Synopses & Reviews
The National Book Award winning author returns to his original fictional territory — the lives of the dispossessed in San Francisco — with a parable about the limitations of desire and life at the margins of society
In such earlier works of fiction as The Rainbow Stories and The Royal Family, William T. Vollmann wrote of pimps, prostitutes, addicts and homeless dreamers in San Francisco's Tenderloin district. In this new novel, Vollmann returns there with a story that centers around a woman with magical powers whom everyone loves, and who has to love them all back.
After being initiated into a coven of island witches, Neva begins to fulfill her fate in a Tenderloin dive bar. Her worshippers include Richard, the introverted, alcoholic, occasionally omniscient narrator; a profane, aggressive transgender sex worker named Shantelle; the brisk but motherly barmaid Francine; and the former Frank, who has renamed herself after her idol Judy Garland. When Judy starts to love Neva too much, Judy's retired policeman boyfriend embarks on a mission of exposure and destruction.

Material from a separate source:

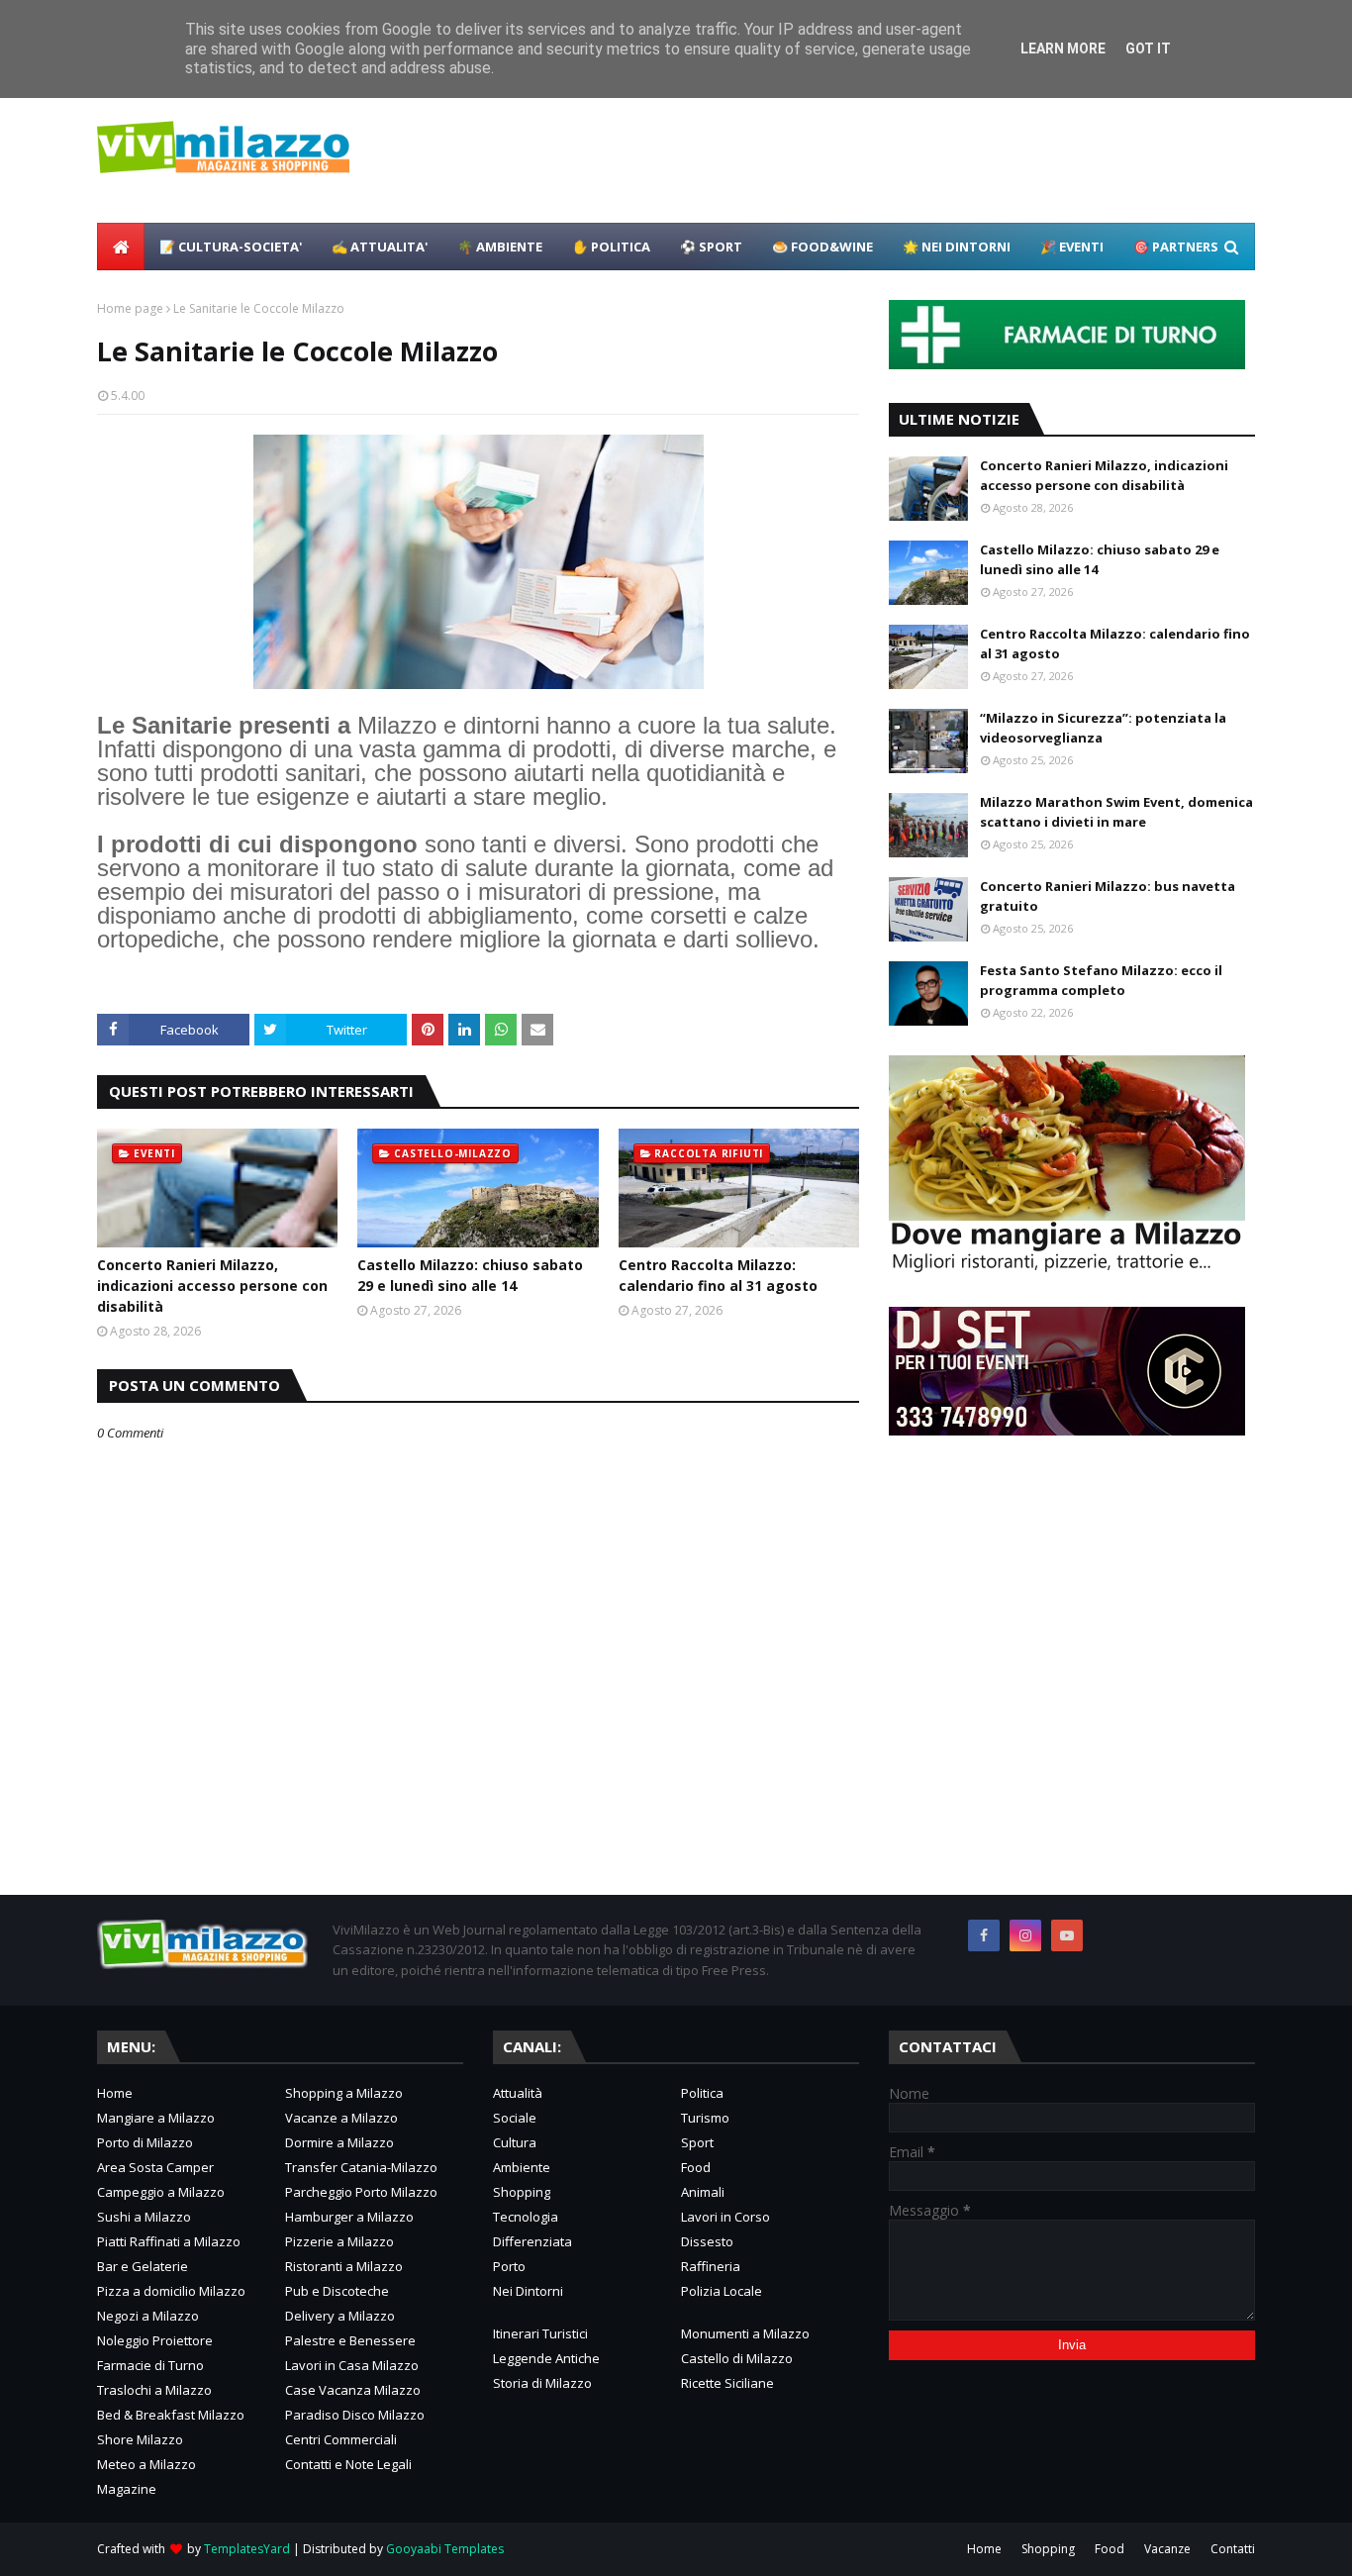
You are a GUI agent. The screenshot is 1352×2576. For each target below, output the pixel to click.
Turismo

Crafted out of language by turns spiritual and sexually graphic, The Lucky Star aches with compassion as it explores celebrity culture, gender identity, incest, Christian sacrifice and, most of all, the quotidian and sometimes faltering heroism of marginalized people who in the face of humiliation and outright violence seek to love in their own way, and stand up for who they are.
Review
"Vollmann's sprawling and provocatively playful novel revisits the sordid setting of his early collection The Rainbow Stories, where sexual desire shapes characters' self-expression and pursuit of love, power, and human connection." Publishers Weekly
Review
"For all the contemporaneity in the telling, there is (as always) a certain moral quality to Vollmann's work. In this one: there is no one on earth, no one, who would not benefit from a little more love and a lot less contempt." The Millions, "Most Anticipated 2020"
Review
"Vollmann admirably captures the pull of vulnerability and invention, how sex can be, in the right space, a powerful way to know one's self, and ultimately, how much each of his characters here needs a space to be themselves." Lit Hub, "Most Anticipated 2020"
Review
"Vollmann pours his signature fascination with outcasts, women's sexuality, violence, and injustice into this gargantuan, omnivorously explicit, ravening orgy of trauma and resilience. Rooted in interviews with women survivors, this is a molten amalgam of cynicism and compassion, horror and beauty." Booklist
About the Author
William T. Vollmann is the author of ten novels, including Whores for Gloria, The Royal Family, and Europe Central, which won the National Book Award. He has also written four collections of stories (including The Rainbow Stories and The Atlas, which won the PEN Center USA West Award for Fiction), a memoir, and eight works of nonfiction, including Rising Up and Rising Down and Imperial, both of which were finalists for the National Book Critics Circle Award. He is the recipient of a Whiting Writers Award and the Strauss Living Award from the American Academy of Arts and Letters. He lives in California.